EXTRAIT FOURNI:
***
Or cette ouverture de potentiel est élargie et dynamisée par la conjonction singulière entre pensée et création : l’expérimentation effective des pistes de recherche à travers la création musicale permet de déplier le voile du social pour composer avec la texture vibratoire du commun. En ce sens, l’élaboration analytique d’une topologie sonore du politique ouvre la voie à diverses formes d’enquête et d’expérimentations créatives qui ont des effets sur le réel, et qui sont potentiellement aptes à accueillir la complexité de ces manifestations évanescentes du commun, et ainsi contribuer à une meilleure compréhension de celles-ci. Qu’est-ce que les sonorités concrètes, matérielles du politique peuvent apporter à la pensée des rapports de force et du vivre-ensemble, et en quoi peuvent-elles inspirer des créations musicales qui permettent d’approfondir cette réflexion de manière singulière?
Pour suivre les pistes ouvertes par ces questions, une mise en relation étroite de la pensée et de la création est de mise : en ce sens, la perspective de la recherche-création s’avère fondamentale, voire incontournable, comme exigée par cette disposition des conditions réflexives : une proposition transversale générant de nouvelles formes d’expériences et de connaissances en mettant l’accent sur les aspects créatifs des pratiques, en particulier les agencements énonçant diverses expressions collectives[13]. La prochaine section vise à montrer, à travers la présentation d’un projet réalisé récemment, comment celle-ci vient à la fois stimuler et ébranler la pensée politique, et plus particulièrement en matière de luttes sociales.
***
Données de localisation de cibles visibles:
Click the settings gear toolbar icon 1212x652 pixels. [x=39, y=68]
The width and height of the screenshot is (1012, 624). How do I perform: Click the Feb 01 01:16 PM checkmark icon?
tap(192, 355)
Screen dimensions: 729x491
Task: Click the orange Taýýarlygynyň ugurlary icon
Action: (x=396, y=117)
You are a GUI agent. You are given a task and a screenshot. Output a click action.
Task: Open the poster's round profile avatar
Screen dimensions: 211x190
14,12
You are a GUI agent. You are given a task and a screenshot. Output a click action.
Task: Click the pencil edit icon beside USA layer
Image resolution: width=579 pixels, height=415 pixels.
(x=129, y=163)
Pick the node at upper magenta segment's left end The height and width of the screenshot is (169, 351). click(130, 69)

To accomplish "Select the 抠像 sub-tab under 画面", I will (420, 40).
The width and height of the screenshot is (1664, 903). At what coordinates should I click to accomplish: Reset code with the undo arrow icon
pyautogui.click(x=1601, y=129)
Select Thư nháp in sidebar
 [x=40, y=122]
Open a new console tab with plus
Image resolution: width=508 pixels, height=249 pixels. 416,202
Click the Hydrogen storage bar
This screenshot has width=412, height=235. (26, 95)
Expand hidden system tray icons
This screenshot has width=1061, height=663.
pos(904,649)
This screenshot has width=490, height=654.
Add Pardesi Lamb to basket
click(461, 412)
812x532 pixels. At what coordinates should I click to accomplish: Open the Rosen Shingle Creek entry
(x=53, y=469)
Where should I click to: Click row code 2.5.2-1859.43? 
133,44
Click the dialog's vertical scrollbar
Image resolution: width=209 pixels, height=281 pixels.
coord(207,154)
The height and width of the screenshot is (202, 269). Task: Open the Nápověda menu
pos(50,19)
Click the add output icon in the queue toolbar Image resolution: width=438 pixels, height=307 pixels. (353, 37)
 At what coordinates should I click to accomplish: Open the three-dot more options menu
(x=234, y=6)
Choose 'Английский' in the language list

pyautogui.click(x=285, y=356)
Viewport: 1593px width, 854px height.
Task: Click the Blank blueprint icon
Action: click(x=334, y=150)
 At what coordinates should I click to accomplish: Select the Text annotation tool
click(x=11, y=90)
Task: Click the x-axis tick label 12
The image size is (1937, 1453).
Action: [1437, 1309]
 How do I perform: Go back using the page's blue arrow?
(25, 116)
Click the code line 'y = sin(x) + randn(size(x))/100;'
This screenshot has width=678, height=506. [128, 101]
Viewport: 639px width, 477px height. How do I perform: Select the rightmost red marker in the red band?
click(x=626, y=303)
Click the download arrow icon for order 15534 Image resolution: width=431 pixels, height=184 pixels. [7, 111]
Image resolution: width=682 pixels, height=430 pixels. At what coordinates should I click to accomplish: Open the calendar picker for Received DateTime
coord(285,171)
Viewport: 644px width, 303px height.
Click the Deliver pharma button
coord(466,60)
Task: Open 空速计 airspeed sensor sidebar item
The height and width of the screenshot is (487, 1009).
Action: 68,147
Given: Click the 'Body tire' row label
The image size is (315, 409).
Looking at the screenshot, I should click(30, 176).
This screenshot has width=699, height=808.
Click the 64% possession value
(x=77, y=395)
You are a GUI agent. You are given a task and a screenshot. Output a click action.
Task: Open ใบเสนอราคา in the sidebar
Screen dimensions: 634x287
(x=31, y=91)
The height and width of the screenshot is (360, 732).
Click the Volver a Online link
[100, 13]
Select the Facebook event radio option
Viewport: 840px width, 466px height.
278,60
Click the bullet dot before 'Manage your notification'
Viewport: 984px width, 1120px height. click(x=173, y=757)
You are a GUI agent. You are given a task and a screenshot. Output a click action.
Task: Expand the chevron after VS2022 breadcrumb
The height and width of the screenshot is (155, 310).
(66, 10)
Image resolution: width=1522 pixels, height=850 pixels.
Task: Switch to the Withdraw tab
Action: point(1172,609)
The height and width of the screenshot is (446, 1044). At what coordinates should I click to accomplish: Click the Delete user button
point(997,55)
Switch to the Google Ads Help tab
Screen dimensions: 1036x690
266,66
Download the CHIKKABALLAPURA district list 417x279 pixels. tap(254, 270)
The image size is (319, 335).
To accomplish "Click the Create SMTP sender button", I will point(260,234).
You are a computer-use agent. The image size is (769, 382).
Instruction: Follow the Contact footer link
***
OBJECTIF ÉNONCÉ:
Poursuivez l'extrait sur la topologie sonore du politique à la suite de sa dernière phrase.

EXERCICE CORRIGÉ:
Traces of an Absence
Comme c’est si souvent le cas en matière de recherche-création, le projet Traces of an Absence part d’une occasion : un séminaire doctoral intitulé Curating Difficult Knowledge[14]. Au-delà des multiples considérations soulevées par la notion même de curating, la « connaissance difficile » y fut abordée sous deux angles différents. D’abord, comme ce qui est difficile à connaître, rudement appréhendable par les modes conventionnels des pratiques réflexives – rationalité, intelligibilité, logocentrisme – à l’origine des prétentions hégémoniques du langage, qui se pose trop souvent comme le seul mode d’expression de la pensée, jusqu’à nous rendre inaptes à prêter attention à ce qui ne se réfléchit pas par les mots. Le son constitue en ce sens un de ces « connaître difficile », préservant une hétérogénéité, une résistance à la représentation langagière qui lui confère une ambiguïté constitutive pour les modes traditionnels de théorisation. En tant que mode de connaissance, le son pose d’emblée un défi au textocentrisme[15], ce qui a déjà d’importantes implications politiques. En effet pour De Certeau, porter attention aux gestes et tonalités de la vie quotidienne, dimensions fondamentalement a-textuelles, constitue en tant que tel une expérience de communication fugitive où des sens subversifs peuvent se développer « à l’abri » de la surveillance du pouvoir[16].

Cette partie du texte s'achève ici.